§ Your assignment
Task for the listing below: copy it out in full, exactly.

=== Begin Enclosure ===

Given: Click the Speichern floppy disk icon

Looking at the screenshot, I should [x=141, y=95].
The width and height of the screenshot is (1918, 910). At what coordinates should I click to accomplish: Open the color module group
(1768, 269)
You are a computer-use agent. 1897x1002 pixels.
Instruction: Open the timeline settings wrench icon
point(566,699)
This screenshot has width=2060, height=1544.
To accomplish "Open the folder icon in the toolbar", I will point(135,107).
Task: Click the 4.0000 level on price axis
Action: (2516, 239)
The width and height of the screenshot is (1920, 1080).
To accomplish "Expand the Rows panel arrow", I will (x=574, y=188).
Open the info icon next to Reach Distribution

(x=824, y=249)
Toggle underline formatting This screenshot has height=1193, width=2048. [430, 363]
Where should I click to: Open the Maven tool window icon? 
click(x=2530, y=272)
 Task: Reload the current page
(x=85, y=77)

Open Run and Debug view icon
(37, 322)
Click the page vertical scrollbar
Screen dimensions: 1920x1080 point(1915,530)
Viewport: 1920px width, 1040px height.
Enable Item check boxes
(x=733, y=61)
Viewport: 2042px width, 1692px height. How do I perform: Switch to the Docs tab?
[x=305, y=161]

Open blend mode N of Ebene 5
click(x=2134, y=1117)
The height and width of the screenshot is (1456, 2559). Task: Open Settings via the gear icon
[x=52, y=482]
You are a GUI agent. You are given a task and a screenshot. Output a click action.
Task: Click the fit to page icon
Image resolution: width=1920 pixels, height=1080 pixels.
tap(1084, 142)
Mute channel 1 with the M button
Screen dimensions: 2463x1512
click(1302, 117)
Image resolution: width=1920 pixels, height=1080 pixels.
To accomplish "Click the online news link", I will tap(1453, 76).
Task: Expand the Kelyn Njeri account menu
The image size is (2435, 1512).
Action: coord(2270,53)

=== End Enclosure ===

§ Task result
Given: Click the Speichern floppy disk icon

Looking at the screenshot, I should [x=141, y=95].
The width and height of the screenshot is (1918, 910). At what coordinates should I click to accomplish: Open the color module group
(1768, 269)
You are a computer-use agent. 1897x1002 pixels.
Instruction: Open the timeline settings wrench icon
point(566,699)
This screenshot has width=2060, height=1544.
To accomplish "Open the folder icon in the toolbar", I will point(135,107).
Task: Click the 4.0000 level on price axis
Action: (2516, 239)
The width and height of the screenshot is (1920, 1080).
To accomplish "Expand the Rows panel arrow", I will (x=574, y=188).
Open the info icon next to Reach Distribution

(x=824, y=249)
Toggle underline formatting This screenshot has height=1193, width=2048. [430, 363]
Where should I click to: Open the Maven tool window icon? 
click(x=2530, y=272)
 Task: Reload the current page
(x=85, y=77)

Open Run and Debug view icon
(37, 322)
Click the page vertical scrollbar
Screen dimensions: 1920x1080 point(1915,530)
Viewport: 1920px width, 1040px height.
Enable Item check boxes
(x=733, y=61)
Viewport: 2042px width, 1692px height. How do I perform: Switch to the Docs tab?
[x=305, y=161]

Open blend mode N of Ebene 5
click(x=2134, y=1117)
The height and width of the screenshot is (1456, 2559). Task: Open Settings via the gear icon
[x=52, y=482]
You are a GUI agent. You are given a task and a screenshot. Output a click action.
Task: Click the fit to page icon
Image resolution: width=1920 pixels, height=1080 pixels.
tap(1084, 142)
Mute channel 1 with the M button
Screen dimensions: 2463x1512
click(1302, 117)
Image resolution: width=1920 pixels, height=1080 pixels.
To accomplish "Click the online news link", I will tap(1453, 76).
Task: Expand the Kelyn Njeri account menu
The image size is (2435, 1512).
Action: coord(2270,53)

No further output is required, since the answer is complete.